Further, as shown in FIG. 2, by providing grooves 20 on the surface of the rotary plate 130, the frictional force between the raw material and the rotary plate can be increased, and the dispersion flight distance can be increased.

Apart from the example shown in FIG. 2, this rotary plate 13 is different from the one shown in FIG. 2. By selecting its surface roughness and material, the flight distance of the raw material dispersed by centrifugal force can be adjusted.

In this way, by rotationally driving the rotary plate 13, it is possible to suitably distribute and charge the raw material W introduced from the hopper into the furnace, and furthermore, by variably controlling the rotation speed, it is possible to charge the raw material W into the furnace. The charging amount can also be easily and freely adjusted.

Furthermore, there is a certain gap between the rotating plate 13 and the discharge port 12 of the passage 6 to form an angle of repose θ for the raw material W, and the raw material W is always retained between the input hopper 4 and the passage 6. In order to do this, the reduced gas in the furnace 1 is shielded and it is extremely unlikely that it will leak into the inlet 10.

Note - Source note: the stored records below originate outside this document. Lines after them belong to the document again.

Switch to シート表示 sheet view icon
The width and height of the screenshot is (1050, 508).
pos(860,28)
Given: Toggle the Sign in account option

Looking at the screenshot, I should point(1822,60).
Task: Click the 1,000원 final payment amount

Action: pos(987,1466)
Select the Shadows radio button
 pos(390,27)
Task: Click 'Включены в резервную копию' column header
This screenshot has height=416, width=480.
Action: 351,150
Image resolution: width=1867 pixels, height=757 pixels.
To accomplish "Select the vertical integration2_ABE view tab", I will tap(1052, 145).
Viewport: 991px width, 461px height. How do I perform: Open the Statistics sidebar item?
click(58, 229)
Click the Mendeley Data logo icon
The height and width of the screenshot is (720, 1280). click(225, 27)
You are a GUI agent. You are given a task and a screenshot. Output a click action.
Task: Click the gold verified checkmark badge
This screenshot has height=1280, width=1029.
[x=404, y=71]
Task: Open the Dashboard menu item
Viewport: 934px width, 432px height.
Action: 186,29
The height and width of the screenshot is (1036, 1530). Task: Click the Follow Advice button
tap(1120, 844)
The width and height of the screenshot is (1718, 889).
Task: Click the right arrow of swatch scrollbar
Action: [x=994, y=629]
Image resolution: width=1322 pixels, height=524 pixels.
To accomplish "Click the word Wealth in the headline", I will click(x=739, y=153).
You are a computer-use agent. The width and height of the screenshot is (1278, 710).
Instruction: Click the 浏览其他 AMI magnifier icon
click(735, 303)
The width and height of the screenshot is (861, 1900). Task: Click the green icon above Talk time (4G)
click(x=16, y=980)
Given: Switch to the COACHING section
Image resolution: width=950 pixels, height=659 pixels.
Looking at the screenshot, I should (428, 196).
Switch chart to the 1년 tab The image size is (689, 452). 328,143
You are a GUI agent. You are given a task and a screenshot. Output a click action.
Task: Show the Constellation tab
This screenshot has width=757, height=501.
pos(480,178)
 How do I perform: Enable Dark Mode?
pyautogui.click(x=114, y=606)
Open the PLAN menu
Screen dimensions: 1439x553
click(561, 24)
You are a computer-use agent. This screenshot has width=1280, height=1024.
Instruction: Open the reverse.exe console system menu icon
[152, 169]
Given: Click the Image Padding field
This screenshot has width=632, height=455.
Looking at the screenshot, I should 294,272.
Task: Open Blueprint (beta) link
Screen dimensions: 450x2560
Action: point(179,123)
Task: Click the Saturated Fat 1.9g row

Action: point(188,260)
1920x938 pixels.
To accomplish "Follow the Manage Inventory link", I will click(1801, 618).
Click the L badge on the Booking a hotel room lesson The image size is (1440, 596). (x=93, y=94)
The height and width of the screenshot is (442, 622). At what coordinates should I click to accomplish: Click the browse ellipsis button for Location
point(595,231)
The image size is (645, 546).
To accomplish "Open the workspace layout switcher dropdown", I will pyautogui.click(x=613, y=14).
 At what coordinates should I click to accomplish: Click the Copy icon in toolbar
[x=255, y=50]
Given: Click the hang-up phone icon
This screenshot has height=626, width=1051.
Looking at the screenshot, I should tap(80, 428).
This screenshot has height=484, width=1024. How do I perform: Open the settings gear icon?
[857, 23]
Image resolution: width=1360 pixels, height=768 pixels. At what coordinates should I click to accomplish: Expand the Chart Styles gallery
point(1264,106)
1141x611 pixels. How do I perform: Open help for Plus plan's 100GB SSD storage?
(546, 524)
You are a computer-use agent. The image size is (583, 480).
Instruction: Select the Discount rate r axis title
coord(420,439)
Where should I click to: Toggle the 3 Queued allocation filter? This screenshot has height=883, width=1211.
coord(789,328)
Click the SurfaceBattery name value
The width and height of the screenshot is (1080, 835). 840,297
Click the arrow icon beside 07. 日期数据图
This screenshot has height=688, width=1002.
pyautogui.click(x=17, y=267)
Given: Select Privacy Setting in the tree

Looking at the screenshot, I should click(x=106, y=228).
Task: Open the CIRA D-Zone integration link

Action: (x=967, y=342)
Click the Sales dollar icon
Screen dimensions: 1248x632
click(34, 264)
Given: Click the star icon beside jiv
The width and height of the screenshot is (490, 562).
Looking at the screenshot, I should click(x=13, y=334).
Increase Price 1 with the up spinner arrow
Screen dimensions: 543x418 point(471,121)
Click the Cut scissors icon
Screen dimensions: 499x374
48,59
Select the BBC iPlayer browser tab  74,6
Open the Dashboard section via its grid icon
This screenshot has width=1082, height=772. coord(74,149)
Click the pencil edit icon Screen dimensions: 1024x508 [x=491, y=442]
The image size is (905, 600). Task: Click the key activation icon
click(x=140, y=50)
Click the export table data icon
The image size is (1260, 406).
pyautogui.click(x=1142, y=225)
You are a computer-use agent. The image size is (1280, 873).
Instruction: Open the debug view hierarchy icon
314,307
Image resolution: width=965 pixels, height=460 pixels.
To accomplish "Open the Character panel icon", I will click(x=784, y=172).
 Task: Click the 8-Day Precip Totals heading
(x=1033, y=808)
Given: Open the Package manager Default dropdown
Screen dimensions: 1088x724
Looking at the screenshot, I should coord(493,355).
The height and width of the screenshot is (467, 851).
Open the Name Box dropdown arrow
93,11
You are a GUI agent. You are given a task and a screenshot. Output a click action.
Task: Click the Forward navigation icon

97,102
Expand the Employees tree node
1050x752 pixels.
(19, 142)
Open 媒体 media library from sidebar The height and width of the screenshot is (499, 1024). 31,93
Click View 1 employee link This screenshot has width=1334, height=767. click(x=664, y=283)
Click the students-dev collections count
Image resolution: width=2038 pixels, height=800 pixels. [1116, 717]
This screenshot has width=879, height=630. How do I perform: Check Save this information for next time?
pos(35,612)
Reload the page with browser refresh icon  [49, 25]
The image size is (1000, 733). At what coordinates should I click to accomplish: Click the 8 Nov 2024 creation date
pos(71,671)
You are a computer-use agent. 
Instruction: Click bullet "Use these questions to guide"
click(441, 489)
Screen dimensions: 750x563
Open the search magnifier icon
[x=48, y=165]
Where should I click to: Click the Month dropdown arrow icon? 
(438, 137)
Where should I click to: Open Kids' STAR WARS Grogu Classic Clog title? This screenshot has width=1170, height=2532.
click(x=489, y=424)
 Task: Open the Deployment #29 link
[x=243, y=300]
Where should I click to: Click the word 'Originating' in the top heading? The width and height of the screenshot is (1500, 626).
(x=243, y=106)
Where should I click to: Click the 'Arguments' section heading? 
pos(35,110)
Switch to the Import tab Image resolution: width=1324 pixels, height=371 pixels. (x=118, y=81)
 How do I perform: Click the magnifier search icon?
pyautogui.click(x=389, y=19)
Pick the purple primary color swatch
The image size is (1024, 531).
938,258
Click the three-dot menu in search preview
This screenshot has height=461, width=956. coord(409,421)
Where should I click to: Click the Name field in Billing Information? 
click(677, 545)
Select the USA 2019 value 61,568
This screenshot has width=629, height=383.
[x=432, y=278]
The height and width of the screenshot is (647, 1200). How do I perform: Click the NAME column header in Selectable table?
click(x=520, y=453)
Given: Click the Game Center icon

In summary, according to the present invention, a passage is connected to the raw material input port at the top of the furnace, a rotary plate is supported at a distance directly below the passage, and the rotary plate is rotated to feed the raw material into the furnace by its centrifugal force. The raw materials can be charged while being distributed appropriately within the furnace, and the flow distribution of the raw materials within the furnace can be appropriately achieved, and the furnace can be operated continuously.

Further, according to the present invention, it is possible to easily maintain airtightness around the input port depending on the raw materials input.

Further, according to the present invention, by controlling the rotational speed of the rotating plate, the amount of raw materials charged into the furnace can be automatically adjusted and continuously charged.

Further, the present invention exhibits various excellent features such as an extremely simple structure, easy maintenance and inspection, and the ability to be easily installed in a conventional reduction furnace.

[Brief explanation of drawings]

Fig. 1 is a longitudinal sectional front view showing a raw material charging device for a reduction furnace according to the present invention, and Fig. 2 is a plan view of a rotary plate used in this device.
FIG. 3 is a longitudinal sectional front view showing a modified embodiment, and FIG. 4 is a side sectional view showing another embodiment of the drive device. In the figure, 1 is a reduction furnace, 2 is a furnace top, 10 is an inlet, 6 is a passage, and 13 is a rotating plate.

Claims (1)

[Claims] 1. A passage is connected to the raw material input port at the top of the furnace from the input port into the furnace, and a rotary plate is supported at a distance directly below the passage, so that the raw material is distributed into the furnace by the rotary plate. A raw material charging device for a reduction furnace characterized by the following configuration.